▸ **TEXT PROVIDED**:
I’ll take a break from where I’m headed on the reliability front and walk through a summary of the issues which I recently sent to the internal win32 programming email alias.  Hopefully I’ll fix the incomplete sentances and bad grammar this time.


I’ll make a separate post with the beginning – a basic rundown of how things work today.  As usual, do not consider this in any way shape or form a contract.  One of the reasons that this isn’t documented fully is that people have wanted to change/fix it for years and years now.  On the other hand, maintaining compatibility with the current behavior is going to constrain the implementation so much that either (a) it won’t change after all or (b) the change will have to be compatible with the effects of anything I’m describing here anyways.


You will see aspects of my reliability/robustness series come up here.  You’ll laugh, you’ll cry, you’ll see local innocuous bugs in DLL initialization or uninitialization affect the entire process’s reliability.


Comments (12)

  1. bao says:

    Has there been any consideration in defining a new executable format and new loader from scratch? Sometimes I wonder how fast and clean Windows would be if backwards compatibility was completely dropped, or at least new components added to gradually replace old components laden with compatibility code. It’d be interesting to hear on this.

▸ **DATA SHOWN**:
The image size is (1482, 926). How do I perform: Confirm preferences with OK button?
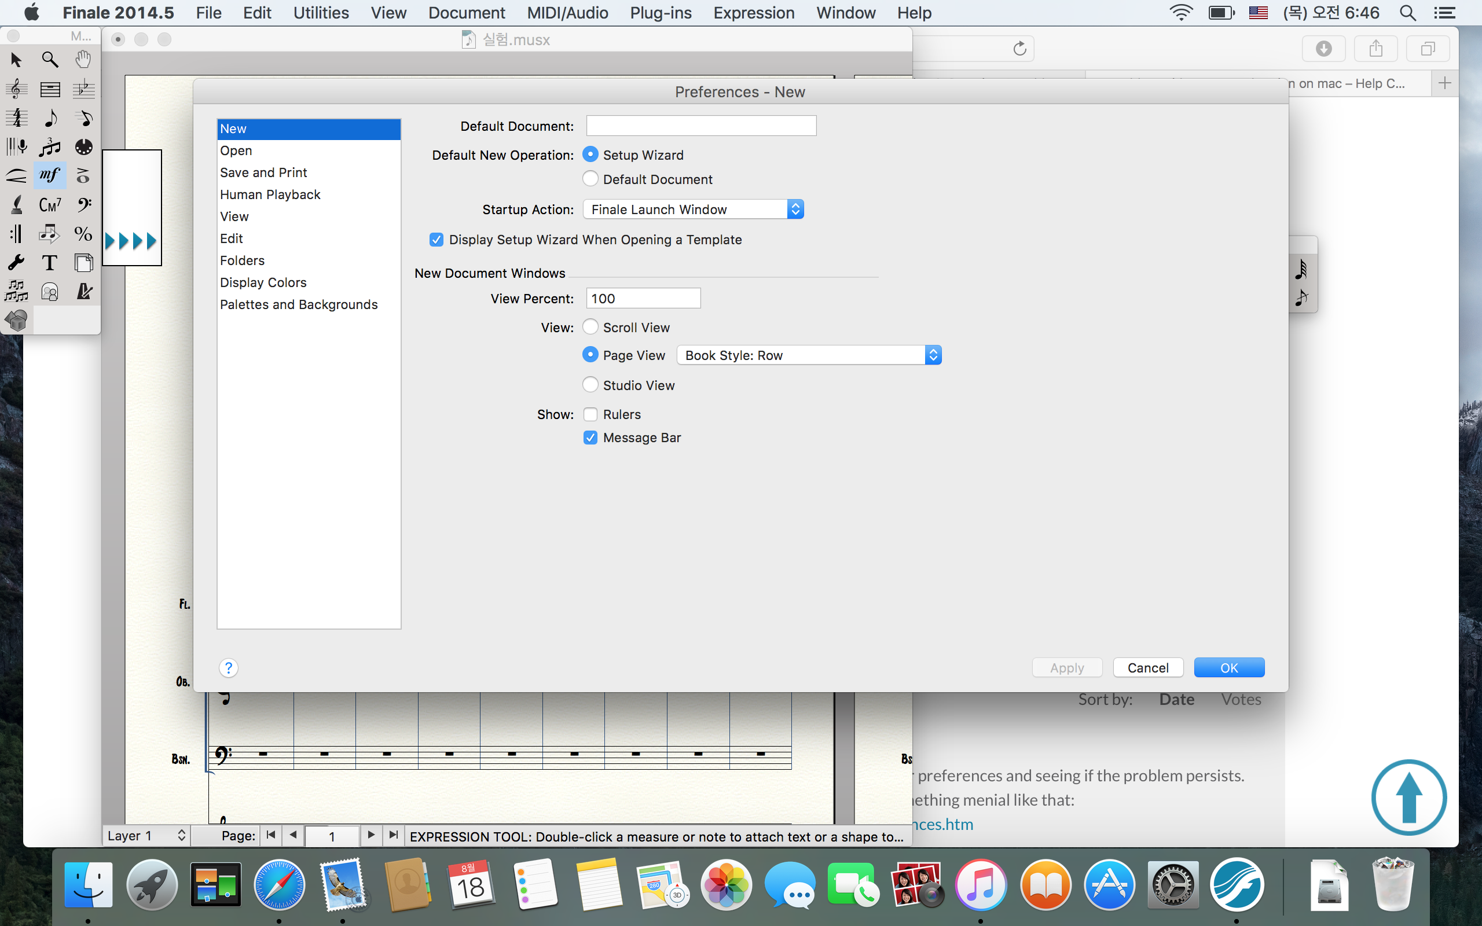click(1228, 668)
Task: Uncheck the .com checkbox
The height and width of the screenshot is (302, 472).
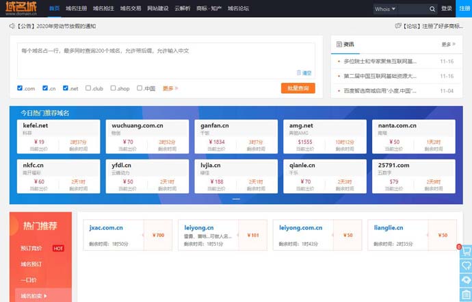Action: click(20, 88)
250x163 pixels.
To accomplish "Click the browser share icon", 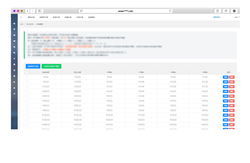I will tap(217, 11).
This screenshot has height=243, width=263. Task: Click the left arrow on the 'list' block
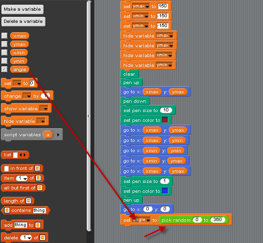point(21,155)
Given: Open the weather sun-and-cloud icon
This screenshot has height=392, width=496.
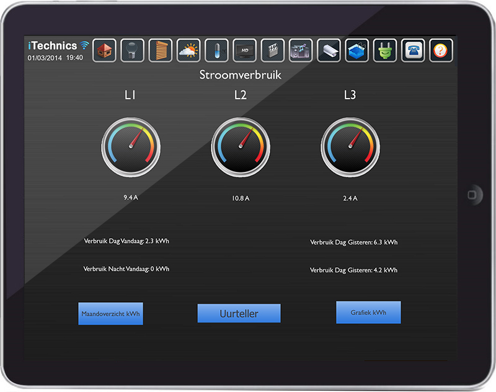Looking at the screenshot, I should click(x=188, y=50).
* * *
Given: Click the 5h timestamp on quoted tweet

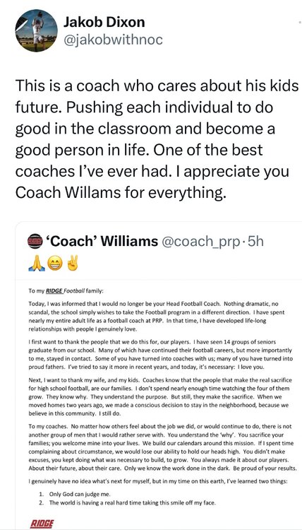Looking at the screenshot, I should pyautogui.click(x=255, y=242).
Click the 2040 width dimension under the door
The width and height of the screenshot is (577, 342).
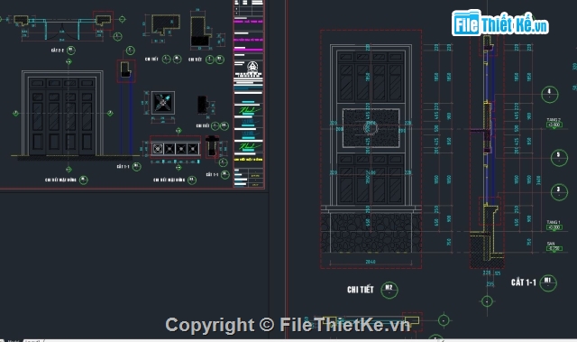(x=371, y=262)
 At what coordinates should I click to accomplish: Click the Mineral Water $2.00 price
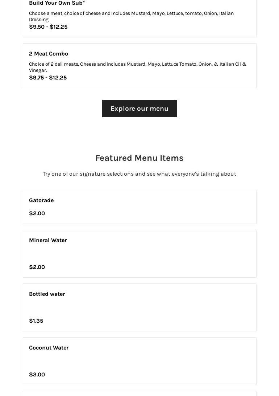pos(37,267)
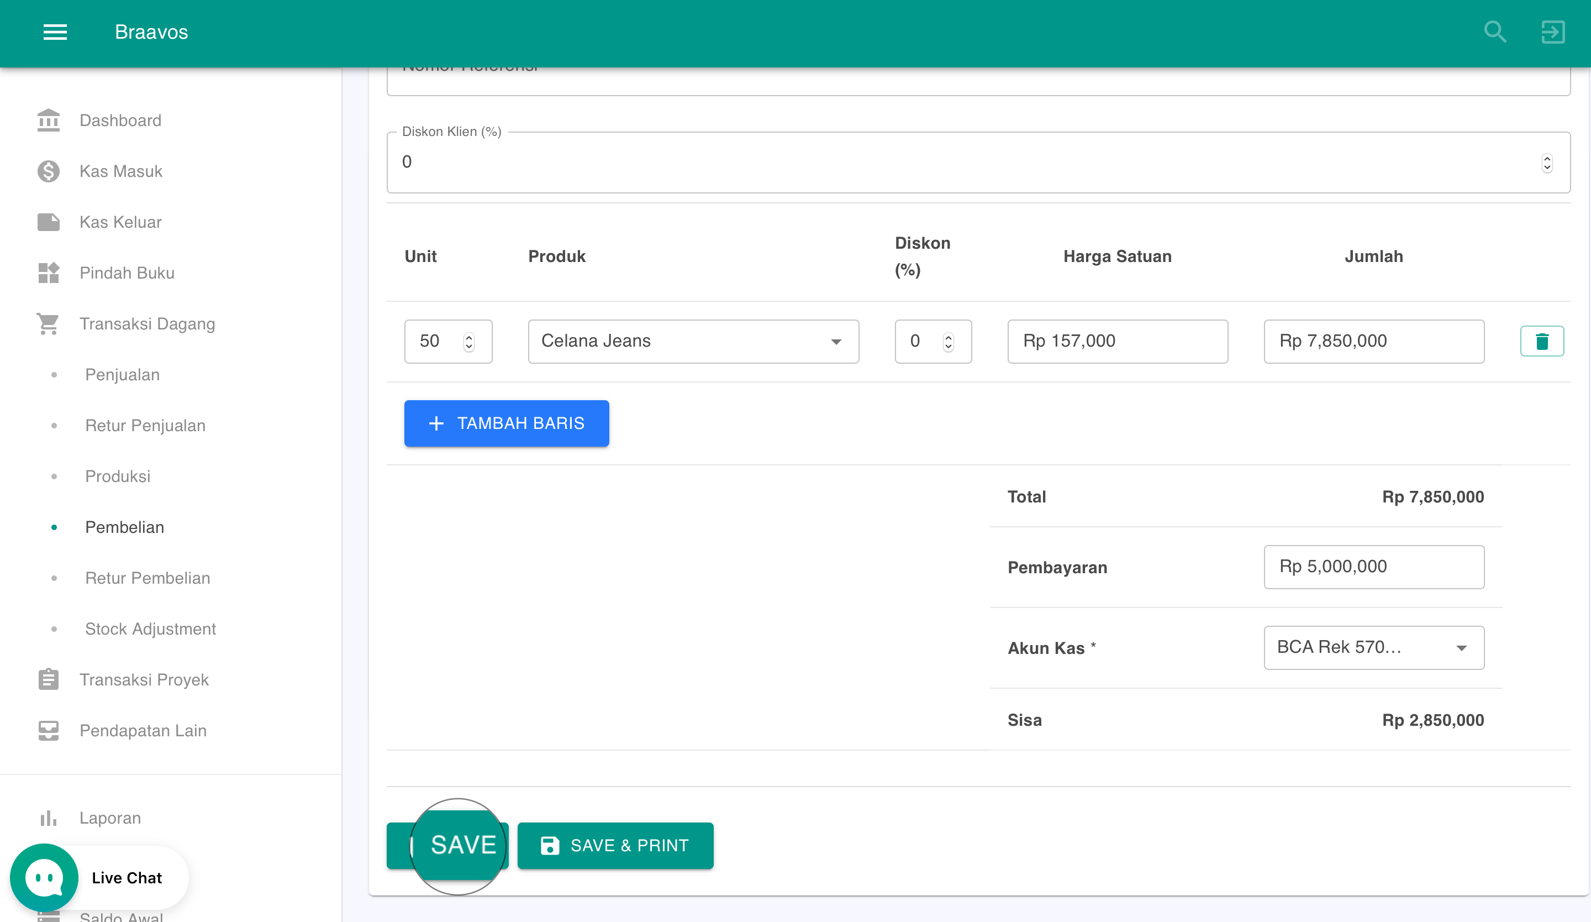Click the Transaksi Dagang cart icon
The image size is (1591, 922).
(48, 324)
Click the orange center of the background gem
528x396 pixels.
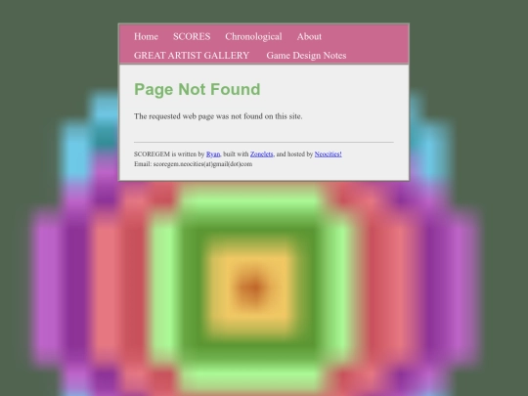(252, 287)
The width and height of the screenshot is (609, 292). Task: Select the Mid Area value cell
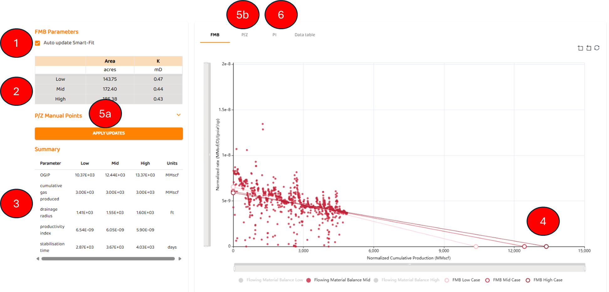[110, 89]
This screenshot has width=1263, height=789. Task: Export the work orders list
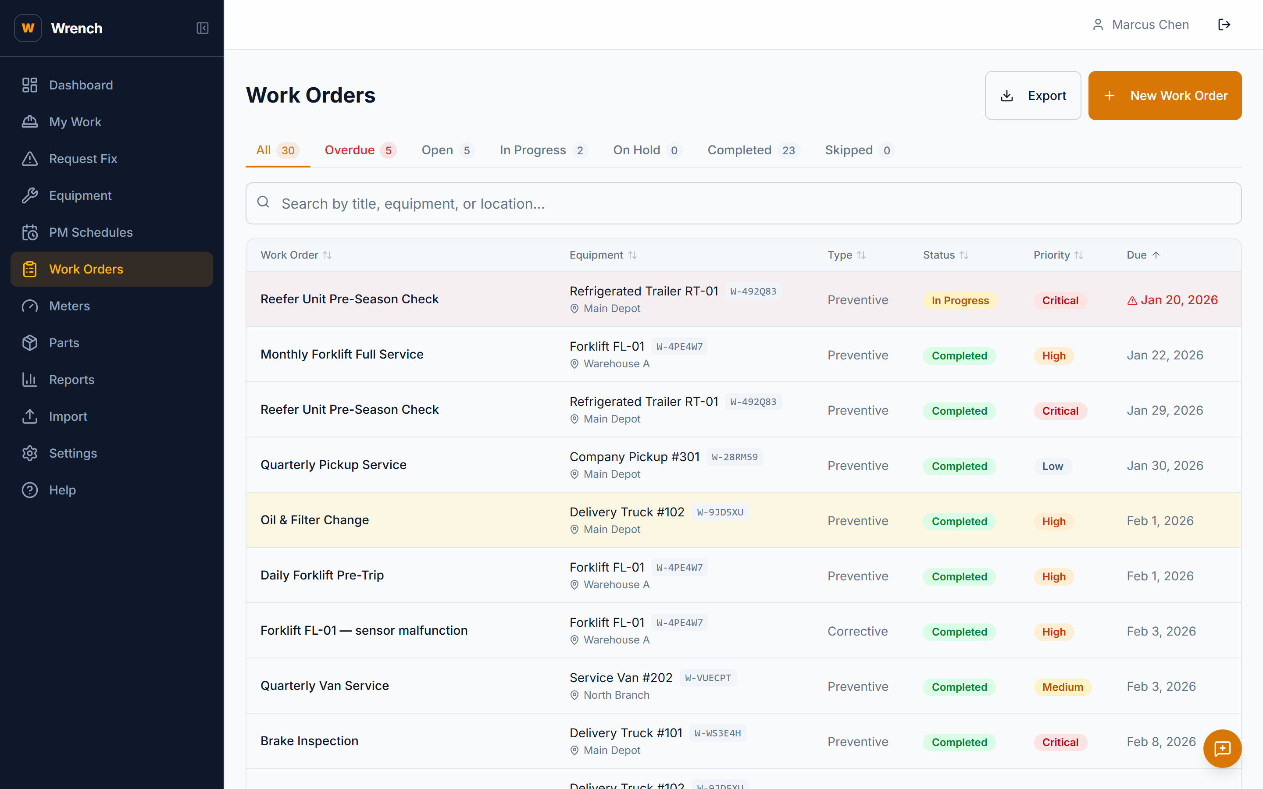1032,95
...
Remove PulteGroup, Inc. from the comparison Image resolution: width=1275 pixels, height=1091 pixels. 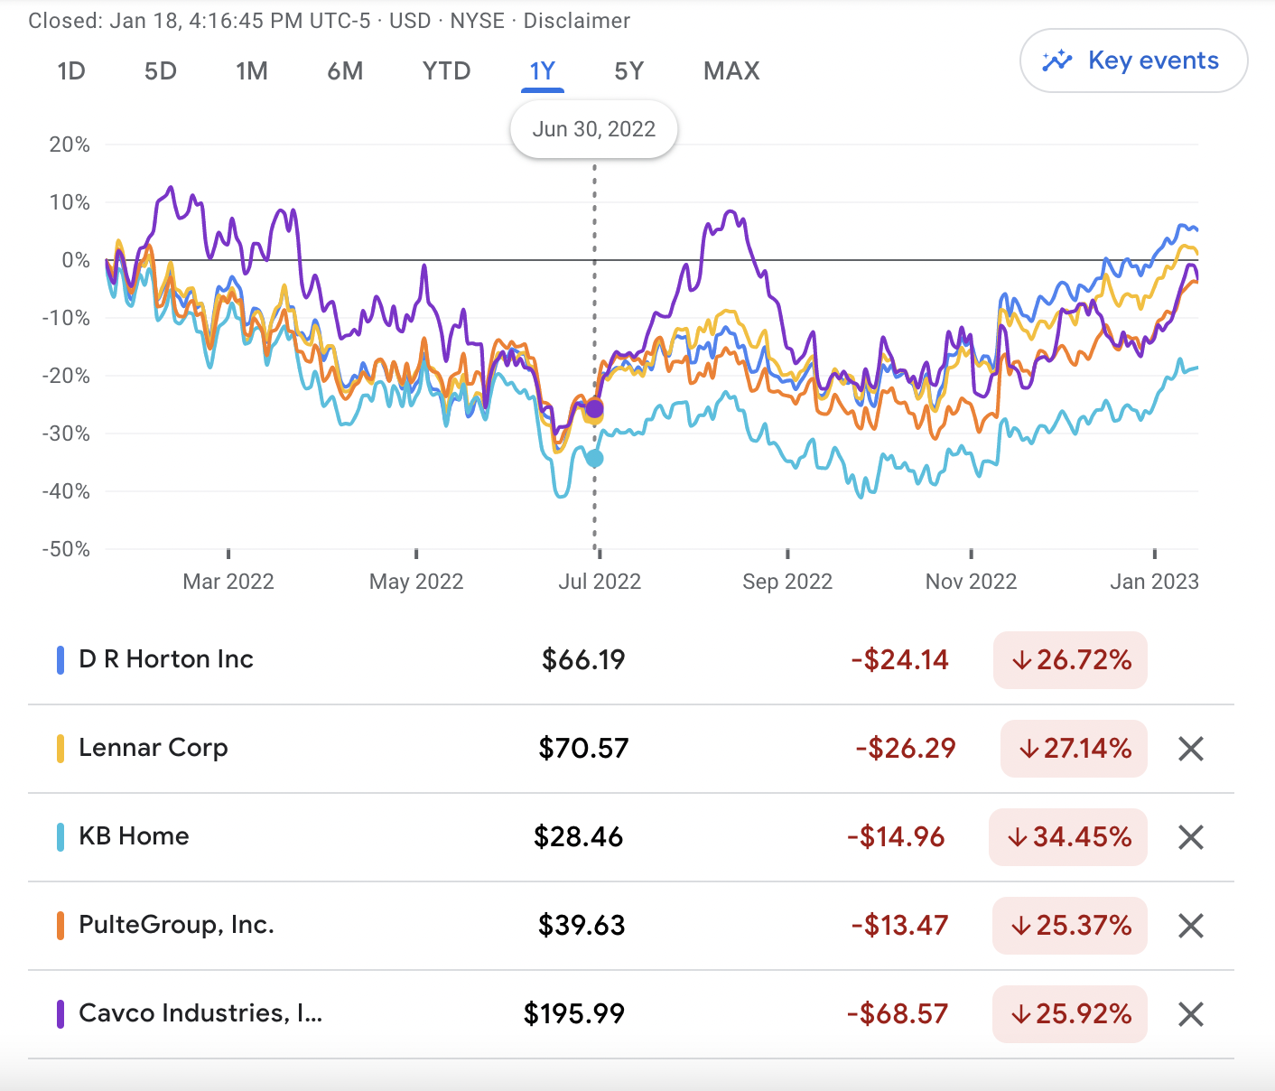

▸ **REQUIRED WORK**:
a) Reproduce the blog post verbatim from "You will see" up to and including "hear on this.".
b) Answer these questions about the blog post:
(i) To which email alias was the summary of issues originally sent?
(ii) What does the author say readers should not consider the description to be, in any way, shape or form?
(iii) In the comment by bao, what is asked about having been considered?
The records aren't needed for anything here.

▸ **ANSWERS IN ORDER**:
a)
You will see aspects of my reliability/robustness series come up here.  You’ll laugh, you’ll cry, you’ll see local innocuous bugs in DLL initialization or uninitialization affect the entire process’s reliability.


Comments (12)

  1. bao says:

    Has there been any consideration in defining a new executable format and new loader from scratch? Sometimes I wonder how fast and clean Windows would be if backwards compatibility was completely dropped, or at least new components added to gradually replace old components laden with compatibility code. It’d be interesting to hear on this.

b)
(i) The internal win32 programming email alias.
(ii) A contract.
(iii) Defining a new executable format and a new loader from scratch.